Ik mis nog een niveau, namelijk niveau 5. Is de staatssecretaris bereid om hierbij ook niveau 5 te betrekken?

StaatssecretarisVeldhuijzen van Zanten-Hyllner:

Dat krijg je als je niveaus gaat noemen. In de ziekenhuizen zijn inderdaad buitengewoon veel mensen nodig met een getuigschrift op kwalificatieniveau 5. Daardoor is het zo ontzettend ongelukkig om dit zo gedetailleerd te bespreken. Wij hebben extra geld voor de zorg en wij hebben extra mensen nodig. Daar zijn we mee bezig. De plannen daarvoor worden in de brieven uiteengezet. Ik denk dat het heel ongelukkig is om op de details in te gaan. De mensen op kwaliteitsniveau 2, 3 en 4 hebben een heel belangrijke portefeuille in de care. Natuurlijk mag niveau 5 er ook bij. Dan zie ik het nog steeds als een ondersteuning van het beleid.

Devoorzitter:

Dan laat u ook het oordeel over aan de Kamer?

StaatssecretarisVeldhuijzen van Zanten-Hyllner:

Ja.

MevrouwDijkstra (D66):

Ik wil hieraan toevoegen dat deze motie natuurlijk gaat over de care. Vandaar deze niveaus.

MevrouwAgema (PVV):

Ik vind dit toch heel erg teleurstellend. In het dictum van de motie staat dat de mensen die er komen werken, van tevoren moeten beschikken over een getuigschrift op het genoemde kwalificatieniveau. Dat staat er en dat vind ik onverstandig. Daarmee maak je de vijver waaruit wij kunnen vissen, wel erg klein.

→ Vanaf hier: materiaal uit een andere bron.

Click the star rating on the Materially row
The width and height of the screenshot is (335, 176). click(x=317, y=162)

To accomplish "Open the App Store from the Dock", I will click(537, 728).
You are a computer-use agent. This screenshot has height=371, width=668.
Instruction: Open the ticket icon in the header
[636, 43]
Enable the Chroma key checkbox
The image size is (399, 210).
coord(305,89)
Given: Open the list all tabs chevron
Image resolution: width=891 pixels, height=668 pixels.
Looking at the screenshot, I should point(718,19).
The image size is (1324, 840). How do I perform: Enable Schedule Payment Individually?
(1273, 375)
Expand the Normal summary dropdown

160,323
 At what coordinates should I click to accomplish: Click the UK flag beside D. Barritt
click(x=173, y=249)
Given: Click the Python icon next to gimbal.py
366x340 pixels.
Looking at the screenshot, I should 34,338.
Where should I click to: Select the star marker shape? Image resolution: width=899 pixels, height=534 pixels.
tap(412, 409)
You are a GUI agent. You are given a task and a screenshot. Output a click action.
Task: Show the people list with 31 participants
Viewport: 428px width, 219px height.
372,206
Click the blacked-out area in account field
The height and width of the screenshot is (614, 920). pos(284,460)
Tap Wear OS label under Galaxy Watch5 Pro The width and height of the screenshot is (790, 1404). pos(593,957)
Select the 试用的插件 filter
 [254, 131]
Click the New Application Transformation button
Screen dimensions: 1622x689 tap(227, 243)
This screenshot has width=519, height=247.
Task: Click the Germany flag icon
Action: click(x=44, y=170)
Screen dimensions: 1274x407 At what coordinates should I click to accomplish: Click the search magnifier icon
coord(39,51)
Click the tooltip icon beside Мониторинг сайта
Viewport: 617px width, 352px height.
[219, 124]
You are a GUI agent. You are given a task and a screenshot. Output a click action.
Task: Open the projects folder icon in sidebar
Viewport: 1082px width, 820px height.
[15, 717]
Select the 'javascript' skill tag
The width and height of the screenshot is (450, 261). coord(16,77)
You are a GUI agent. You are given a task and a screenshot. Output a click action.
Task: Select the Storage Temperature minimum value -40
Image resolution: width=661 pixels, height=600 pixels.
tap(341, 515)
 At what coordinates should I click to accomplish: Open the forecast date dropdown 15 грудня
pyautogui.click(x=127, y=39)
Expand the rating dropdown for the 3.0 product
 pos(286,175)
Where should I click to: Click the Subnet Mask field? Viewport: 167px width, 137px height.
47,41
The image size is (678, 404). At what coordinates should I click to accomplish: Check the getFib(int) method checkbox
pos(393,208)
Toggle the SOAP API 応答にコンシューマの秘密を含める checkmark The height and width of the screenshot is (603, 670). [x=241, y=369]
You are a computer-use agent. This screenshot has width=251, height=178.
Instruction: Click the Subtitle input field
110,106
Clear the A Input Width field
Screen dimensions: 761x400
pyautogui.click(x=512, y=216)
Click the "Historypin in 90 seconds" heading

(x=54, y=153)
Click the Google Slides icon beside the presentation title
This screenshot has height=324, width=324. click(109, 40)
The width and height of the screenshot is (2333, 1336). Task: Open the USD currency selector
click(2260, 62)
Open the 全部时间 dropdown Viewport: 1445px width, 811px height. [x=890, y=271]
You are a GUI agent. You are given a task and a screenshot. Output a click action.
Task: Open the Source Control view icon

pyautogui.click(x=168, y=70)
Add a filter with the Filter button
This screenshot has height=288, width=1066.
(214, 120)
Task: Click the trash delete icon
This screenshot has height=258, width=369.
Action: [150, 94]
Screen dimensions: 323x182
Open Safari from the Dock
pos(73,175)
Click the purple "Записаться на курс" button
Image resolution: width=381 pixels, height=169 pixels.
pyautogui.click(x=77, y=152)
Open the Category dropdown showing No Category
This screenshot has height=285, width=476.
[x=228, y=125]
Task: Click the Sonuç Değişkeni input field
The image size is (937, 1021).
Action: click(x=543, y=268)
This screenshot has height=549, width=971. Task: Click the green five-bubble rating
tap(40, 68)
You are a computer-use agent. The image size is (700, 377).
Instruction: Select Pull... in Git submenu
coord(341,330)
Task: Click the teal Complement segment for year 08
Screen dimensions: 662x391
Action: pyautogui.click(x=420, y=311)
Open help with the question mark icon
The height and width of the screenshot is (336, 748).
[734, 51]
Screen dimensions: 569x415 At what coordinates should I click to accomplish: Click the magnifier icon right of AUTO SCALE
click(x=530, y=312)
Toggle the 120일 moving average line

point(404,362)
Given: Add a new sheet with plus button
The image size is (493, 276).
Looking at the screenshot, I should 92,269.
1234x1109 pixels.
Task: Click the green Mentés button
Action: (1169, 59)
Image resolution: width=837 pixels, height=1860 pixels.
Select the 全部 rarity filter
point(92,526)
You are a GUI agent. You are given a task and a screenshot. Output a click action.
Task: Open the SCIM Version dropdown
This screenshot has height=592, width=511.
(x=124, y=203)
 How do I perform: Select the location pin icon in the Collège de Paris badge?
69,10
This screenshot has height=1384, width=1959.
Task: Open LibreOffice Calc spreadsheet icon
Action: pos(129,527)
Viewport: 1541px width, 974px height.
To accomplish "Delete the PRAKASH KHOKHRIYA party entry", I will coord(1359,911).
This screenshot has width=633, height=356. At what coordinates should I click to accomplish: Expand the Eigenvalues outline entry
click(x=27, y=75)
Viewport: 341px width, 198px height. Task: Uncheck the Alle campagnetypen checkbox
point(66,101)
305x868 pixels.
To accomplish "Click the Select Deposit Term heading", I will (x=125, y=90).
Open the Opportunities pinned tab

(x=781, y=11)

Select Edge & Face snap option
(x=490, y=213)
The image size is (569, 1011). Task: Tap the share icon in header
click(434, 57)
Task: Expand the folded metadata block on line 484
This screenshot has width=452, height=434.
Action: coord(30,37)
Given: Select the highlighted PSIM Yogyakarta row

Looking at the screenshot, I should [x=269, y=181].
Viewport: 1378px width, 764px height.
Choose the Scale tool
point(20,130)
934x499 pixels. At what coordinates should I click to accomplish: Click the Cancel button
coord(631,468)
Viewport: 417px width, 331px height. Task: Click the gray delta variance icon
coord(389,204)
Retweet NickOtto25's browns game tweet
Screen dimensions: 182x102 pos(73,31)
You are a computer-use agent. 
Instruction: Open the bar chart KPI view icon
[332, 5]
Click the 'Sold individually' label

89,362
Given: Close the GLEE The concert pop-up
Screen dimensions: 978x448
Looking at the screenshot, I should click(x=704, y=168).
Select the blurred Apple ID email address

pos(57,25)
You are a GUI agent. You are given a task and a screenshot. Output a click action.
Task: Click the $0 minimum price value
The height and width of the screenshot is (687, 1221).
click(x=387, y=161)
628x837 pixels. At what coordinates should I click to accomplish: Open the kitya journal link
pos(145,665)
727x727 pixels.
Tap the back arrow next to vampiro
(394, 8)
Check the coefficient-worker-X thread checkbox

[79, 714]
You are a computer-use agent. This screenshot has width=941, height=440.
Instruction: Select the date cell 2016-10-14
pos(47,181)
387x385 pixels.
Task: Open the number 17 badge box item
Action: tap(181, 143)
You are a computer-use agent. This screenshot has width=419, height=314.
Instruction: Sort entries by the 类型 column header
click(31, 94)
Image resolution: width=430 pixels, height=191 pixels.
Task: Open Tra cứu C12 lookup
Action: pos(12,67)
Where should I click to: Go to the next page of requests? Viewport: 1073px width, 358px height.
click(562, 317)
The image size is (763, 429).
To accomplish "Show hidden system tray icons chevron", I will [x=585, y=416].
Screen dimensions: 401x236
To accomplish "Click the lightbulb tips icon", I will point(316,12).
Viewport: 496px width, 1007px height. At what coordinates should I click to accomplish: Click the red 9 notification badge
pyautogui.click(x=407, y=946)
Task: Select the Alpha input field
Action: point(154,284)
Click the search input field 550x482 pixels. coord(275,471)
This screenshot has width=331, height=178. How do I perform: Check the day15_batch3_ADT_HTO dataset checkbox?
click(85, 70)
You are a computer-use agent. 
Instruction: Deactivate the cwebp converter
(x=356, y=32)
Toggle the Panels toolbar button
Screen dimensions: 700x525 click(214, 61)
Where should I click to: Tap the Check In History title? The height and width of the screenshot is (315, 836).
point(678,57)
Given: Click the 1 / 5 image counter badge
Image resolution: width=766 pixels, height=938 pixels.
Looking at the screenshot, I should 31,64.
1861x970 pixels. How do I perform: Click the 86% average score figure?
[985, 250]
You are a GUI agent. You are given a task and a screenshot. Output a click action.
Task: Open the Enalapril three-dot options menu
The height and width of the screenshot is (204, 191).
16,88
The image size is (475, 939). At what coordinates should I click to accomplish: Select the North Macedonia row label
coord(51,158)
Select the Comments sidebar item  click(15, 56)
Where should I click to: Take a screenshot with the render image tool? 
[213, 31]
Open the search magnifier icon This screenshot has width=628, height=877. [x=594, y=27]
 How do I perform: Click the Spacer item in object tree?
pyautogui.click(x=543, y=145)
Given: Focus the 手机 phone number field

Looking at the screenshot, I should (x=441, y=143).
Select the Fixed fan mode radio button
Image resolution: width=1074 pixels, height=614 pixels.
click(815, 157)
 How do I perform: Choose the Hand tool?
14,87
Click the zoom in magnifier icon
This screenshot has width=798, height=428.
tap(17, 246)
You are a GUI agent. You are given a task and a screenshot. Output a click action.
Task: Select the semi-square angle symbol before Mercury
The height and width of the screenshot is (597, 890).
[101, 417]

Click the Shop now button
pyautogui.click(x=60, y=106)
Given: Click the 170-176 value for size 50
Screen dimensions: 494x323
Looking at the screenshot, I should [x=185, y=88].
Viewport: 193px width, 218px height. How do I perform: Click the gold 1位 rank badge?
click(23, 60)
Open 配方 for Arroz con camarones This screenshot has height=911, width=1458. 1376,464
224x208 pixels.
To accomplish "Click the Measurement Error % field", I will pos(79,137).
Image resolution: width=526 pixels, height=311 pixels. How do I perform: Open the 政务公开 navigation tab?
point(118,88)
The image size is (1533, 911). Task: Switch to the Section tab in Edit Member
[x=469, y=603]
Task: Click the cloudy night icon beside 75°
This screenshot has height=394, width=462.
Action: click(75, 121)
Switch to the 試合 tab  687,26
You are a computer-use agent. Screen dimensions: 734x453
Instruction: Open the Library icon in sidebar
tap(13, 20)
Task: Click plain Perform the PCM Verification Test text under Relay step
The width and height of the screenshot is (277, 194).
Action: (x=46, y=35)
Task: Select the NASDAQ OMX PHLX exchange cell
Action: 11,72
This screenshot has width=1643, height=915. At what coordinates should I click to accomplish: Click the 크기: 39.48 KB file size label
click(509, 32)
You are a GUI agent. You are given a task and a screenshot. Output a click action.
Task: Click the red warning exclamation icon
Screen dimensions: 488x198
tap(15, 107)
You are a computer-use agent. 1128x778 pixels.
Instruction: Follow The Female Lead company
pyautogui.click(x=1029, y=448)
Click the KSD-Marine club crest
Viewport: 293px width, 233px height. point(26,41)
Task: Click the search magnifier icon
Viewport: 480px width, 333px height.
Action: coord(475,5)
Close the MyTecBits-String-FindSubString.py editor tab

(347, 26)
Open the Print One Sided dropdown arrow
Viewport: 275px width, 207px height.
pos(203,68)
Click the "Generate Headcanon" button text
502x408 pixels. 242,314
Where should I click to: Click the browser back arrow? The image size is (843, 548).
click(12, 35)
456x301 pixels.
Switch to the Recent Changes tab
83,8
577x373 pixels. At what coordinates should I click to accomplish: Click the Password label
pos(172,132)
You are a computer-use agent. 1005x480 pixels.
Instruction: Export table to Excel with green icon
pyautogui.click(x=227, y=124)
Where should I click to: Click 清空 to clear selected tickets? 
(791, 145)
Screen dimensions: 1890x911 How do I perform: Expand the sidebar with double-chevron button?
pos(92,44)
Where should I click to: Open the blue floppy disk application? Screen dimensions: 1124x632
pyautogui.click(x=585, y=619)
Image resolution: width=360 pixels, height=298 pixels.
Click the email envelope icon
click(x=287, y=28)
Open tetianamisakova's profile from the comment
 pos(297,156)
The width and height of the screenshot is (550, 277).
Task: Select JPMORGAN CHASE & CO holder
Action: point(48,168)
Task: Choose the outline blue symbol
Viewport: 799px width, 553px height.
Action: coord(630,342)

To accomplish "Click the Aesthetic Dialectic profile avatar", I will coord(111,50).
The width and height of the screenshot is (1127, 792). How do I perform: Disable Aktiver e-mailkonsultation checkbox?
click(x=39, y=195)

StaatssecretarisVeldhuijzen van Zanten-Hyllner:

Dat is helemaal terecht. Ik heb het erbij gezegd. Ik haal met al die regelingen natuurlijk ook mensen naar binnen die nog worden opgeleid. In die zin is de motie inderdaad ongelukkig geformuleerd. Misschien kan mevrouw Dijkstra dat nog veranderen. Eerlijk gezegd, vind ik dat wij op dit moment erg met de details bezig zijn en niet met de grote lijnen.

MevrouwDijkstra (D66):

Voorzitter. Ik wil graag met mevrouw Agema in gesprek gaan over een verandering in het dictum.

Devoorzitter:

Prima. Dan gaan wij iedereen gelukkig maken. Dat vind ik een mooi einde.

De beraadslaging wordt gesloten.

Devoorzitter:

De stemming over de moties vindt aanstaande dinsdag plaats.